The correlation between sight reading practice and working memory is fascinating. For anyone needing a very simplistic introduction to the term ‘working memory,’ it is simply the very short term memory we keep in our minds to help us with little tasks. It is essentially a human’s personal RAM. If someone asks you to remember a 7-digit number, you can, because of your working memory, but you’ll most likely have completely forgotten it within the hour.
So what does this have to do with sight reading? Well, it is pretty well documented that sight reading requires at least a little looking ahead, and the best sight readers probably look ahead considerably in the music, and are then completely prepared for the music when it comes time to play. However, all of the notes and musical information in between what is being read-ahead and what the fingers are playing must be held in working memory. I think you begin to see the correlation. I am not alone in drawing this conclusion, by a long shot.

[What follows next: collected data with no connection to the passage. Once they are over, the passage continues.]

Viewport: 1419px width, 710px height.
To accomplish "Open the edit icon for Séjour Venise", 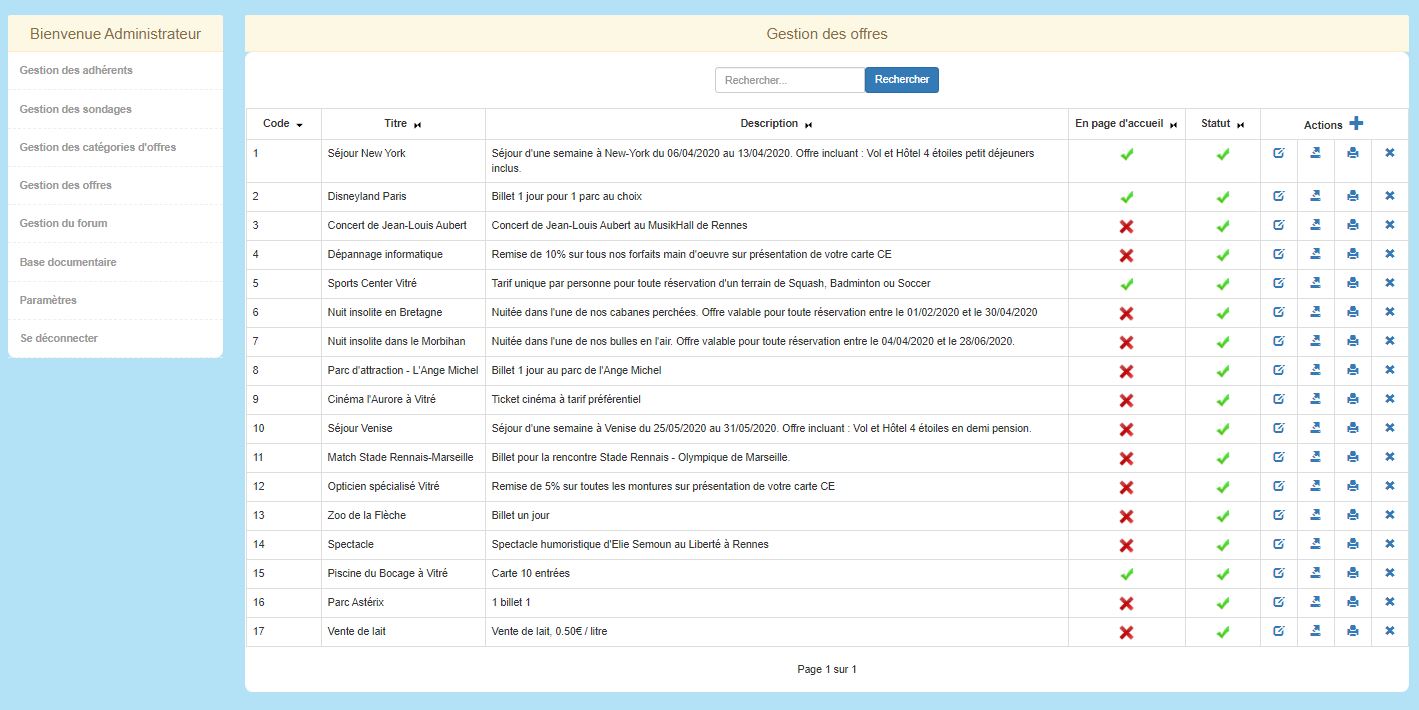I will coord(1279,428).
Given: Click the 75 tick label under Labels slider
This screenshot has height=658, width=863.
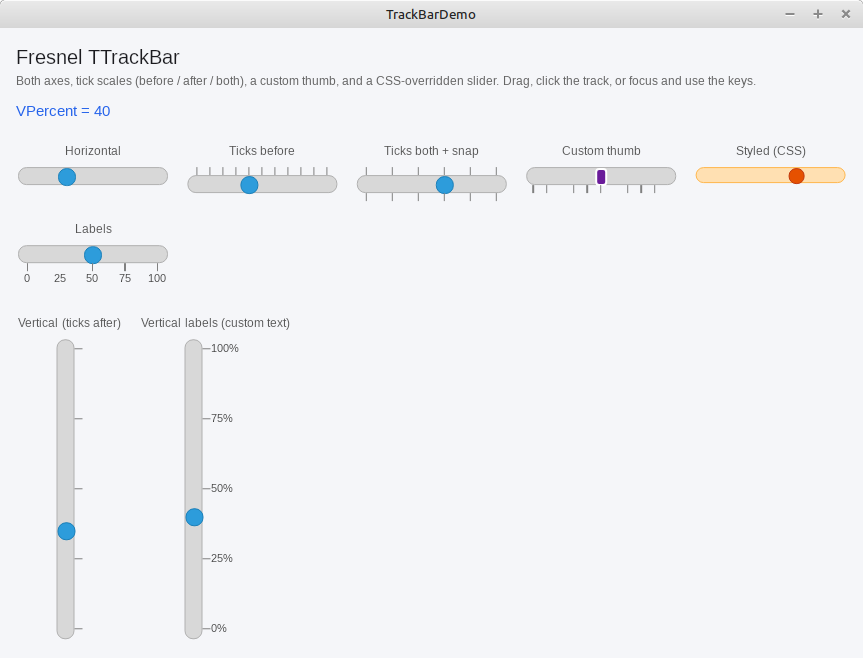Looking at the screenshot, I should pyautogui.click(x=125, y=278).
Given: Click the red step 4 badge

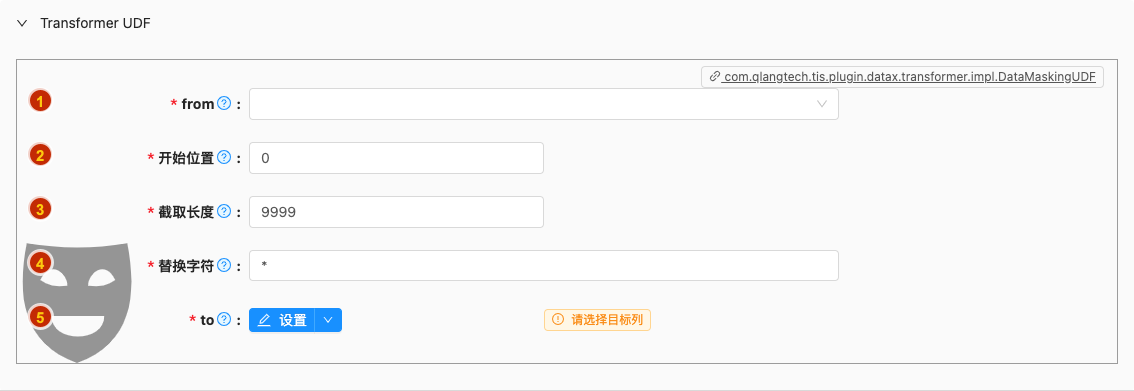Looking at the screenshot, I should click(x=40, y=263).
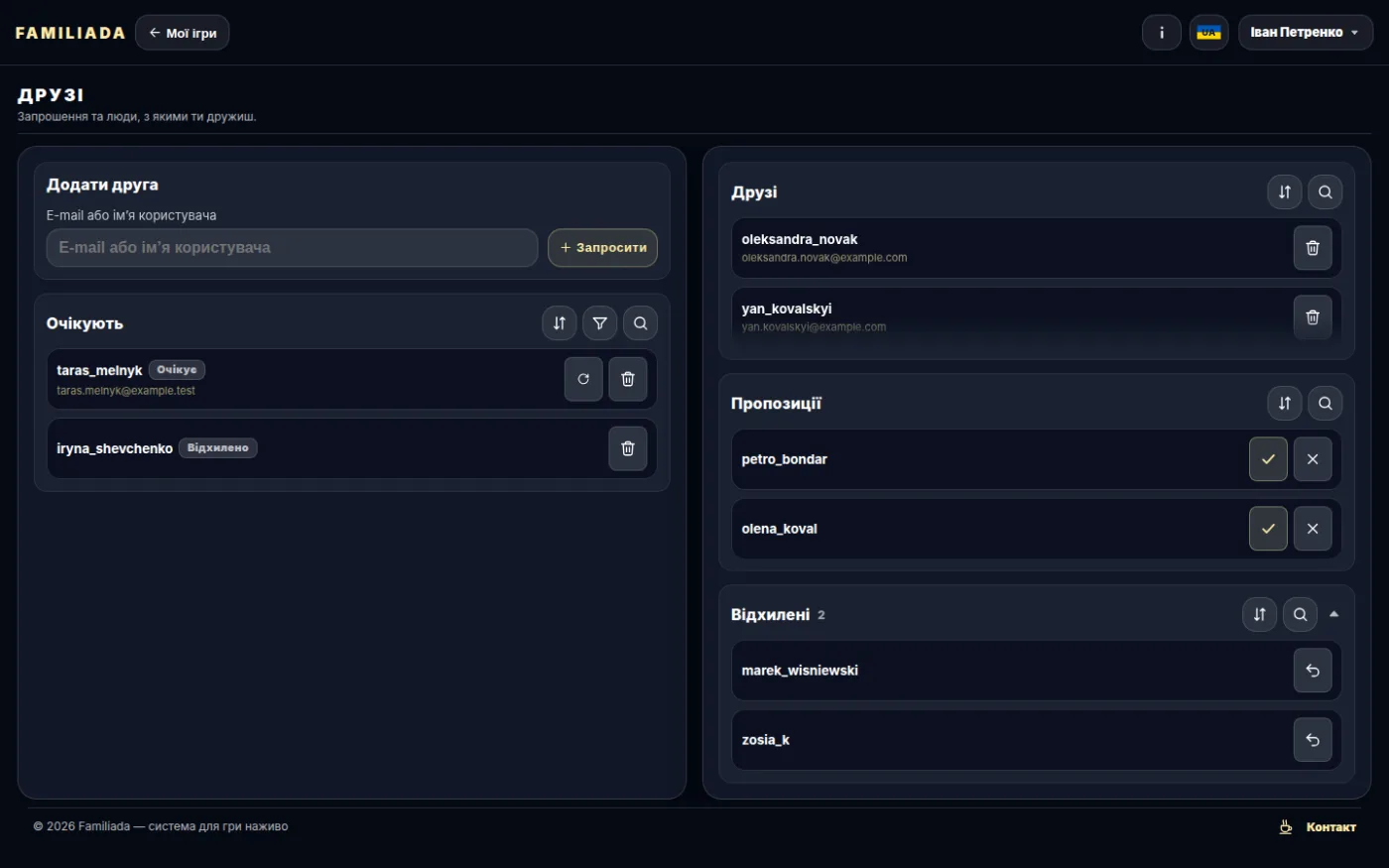1389x868 pixels.
Task: Delete the iryna_shevchenko rejected invitation
Action: pos(628,448)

So if one can increase one’s working memory, one would improve one’s sight reading, correct? Seems likely, and this could possibly serve as an advanced sight reading practice technique. Up until recently, it was considered impossible to upgrade one’s working memory (sometimes termed ‘fluid intelligence’), but that everyone was simply given a certain amount to deal with.
This is no longer the case. Tests are starting to show improved working memory through certain games and exercises, and by consequence higher IQ testings by people who do these exercises. So we’re finally to the real question: would these same exercises improve a musician’s sight reading? (And should musicians play chess to improve sight reading?) Is this another weapon to put into our sight reading practice arsenal?
I don’t know. I have fiddled around with this game for a while, and noticed improvements in other areas, but at the time wasn’t considering its possible impact on my sight reading. I am thinking about going back. Of course, I’ll keep you up to date with whatever I find and whatever I can track.